As others here have suggested, the situation in Israel today is one where the large social-justice movement is in absurd situation because it tends to ignore the disavowed other in Israeli society: The colonized Palestinians. This is encapsulated, in the negative, by a protestor who said, "We're prepared to die for Israel, but we can't live in it." Here the oppression of Palestinians is present as a sort of spectral element, as simply part of the many who Israel needs to worry about in security terms. So these activists are already "playing the game" of Netanyahu: They aren't looking to create a new political subject out of the oppressed among Jews and Arabs, but simply to renegotiate the terms of their oppression of Arabs.

When Lacan talks about "traversing the fantasy" he means engaging in a sort of decisive act that short-circuits the typical disavowed desires of the self and society. In Israel, it seems obvious that any real justice movement would need to focus on the web of oppression that keeps Palestinians as a subordinate people in their own land and in refugee camps across the region. Imperialism is the structural underpinning of Israeli prosperity, which exists at the expense of Arabs and others across the world.
----
= Exercise requirements =
Reproduce verbatim the stretch from "When Lacan talks" through "across the world." in the passage above on Israel's social-justice movement.

= Source material =
----
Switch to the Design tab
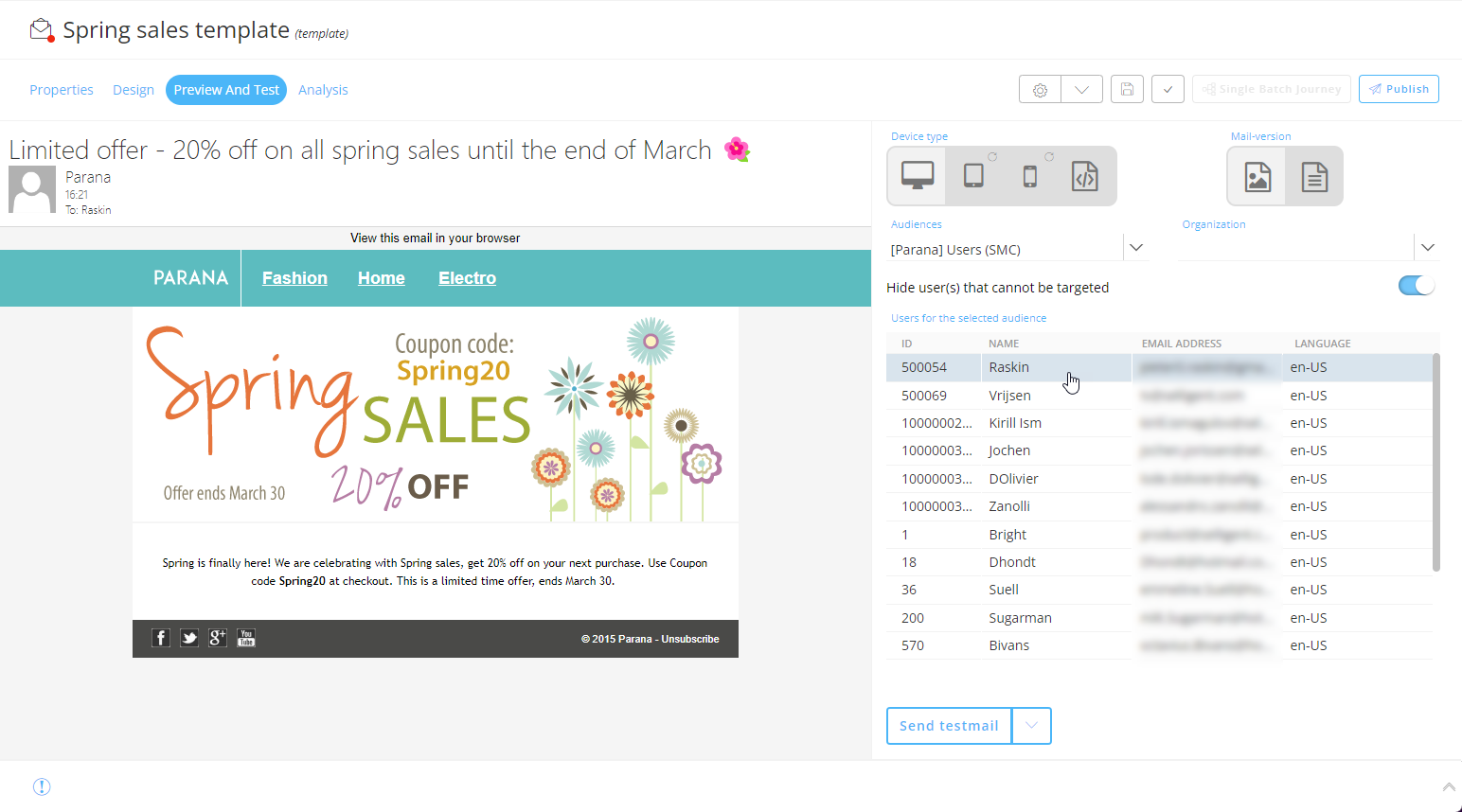 pos(133,90)
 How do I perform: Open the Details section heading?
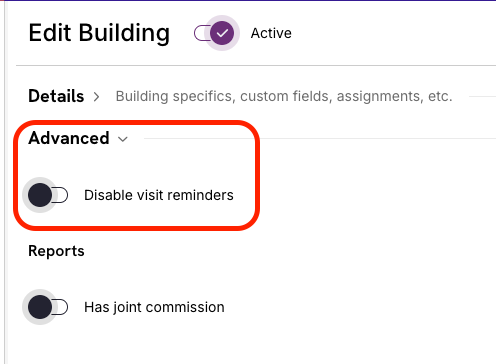56,96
----
= Solution to this task =
When Lacan talks about "traversing the fantasy" he means engaging in a sort of decisive act that short-circuits the typical disavowed desires of the self and society. In Israel, it seems obvious that any real justice movement would need to focus on the web of oppression that keeps Palestinians as a subordinate people in their own land and in refugee camps across the region. Imperialism is the structural underpinning of Israeli prosperity, which exists at the expense of Arabs and others across the world.